EXTRACTED MATERIAL: Begin

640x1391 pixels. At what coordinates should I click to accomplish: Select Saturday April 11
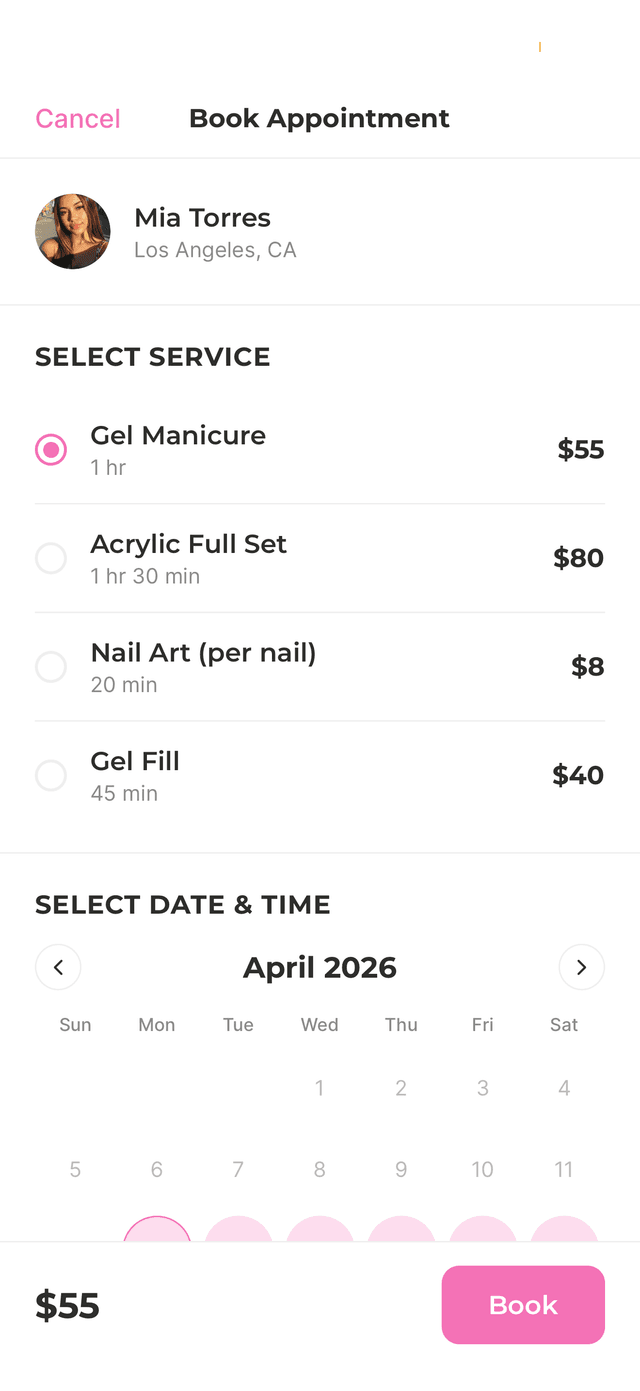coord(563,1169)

EXTRACTED MATERIAL: End
EXTRACTED MATERIAL: Begin

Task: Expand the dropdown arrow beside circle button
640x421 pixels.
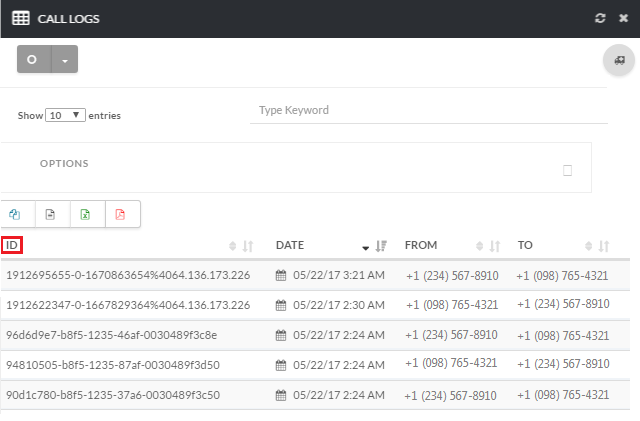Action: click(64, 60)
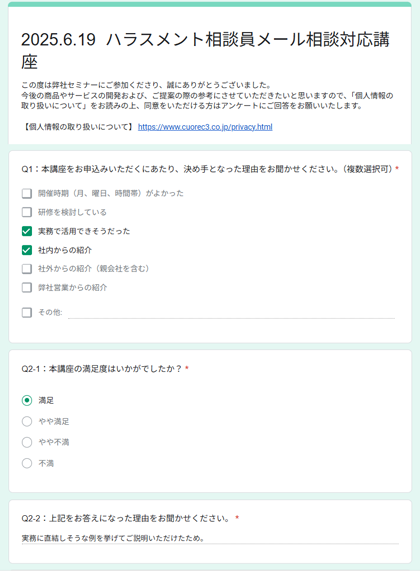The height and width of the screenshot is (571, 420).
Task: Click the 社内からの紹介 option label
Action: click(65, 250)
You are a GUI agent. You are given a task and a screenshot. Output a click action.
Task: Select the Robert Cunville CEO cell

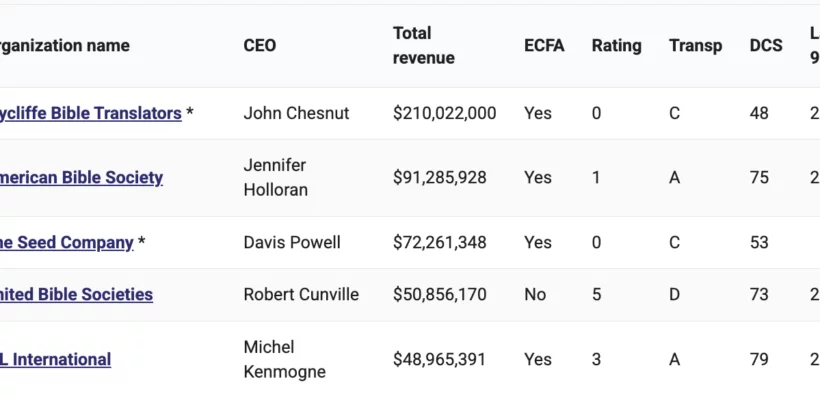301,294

EXTRACTED MATERIAL: End

Using the entries above, repeat exactly the lines from the one with "640x421 pixels." to the one with "You are a GUI", both included, and leave the pictures behind.

640x421 pixels.
Action: click(64, 60)
The height and width of the screenshot is (571, 420).
Task: Click the 社内からの紹介 option label
Action: click(65, 250)
You are a GUI agent. You are given a task and a screenshot. Output a click action.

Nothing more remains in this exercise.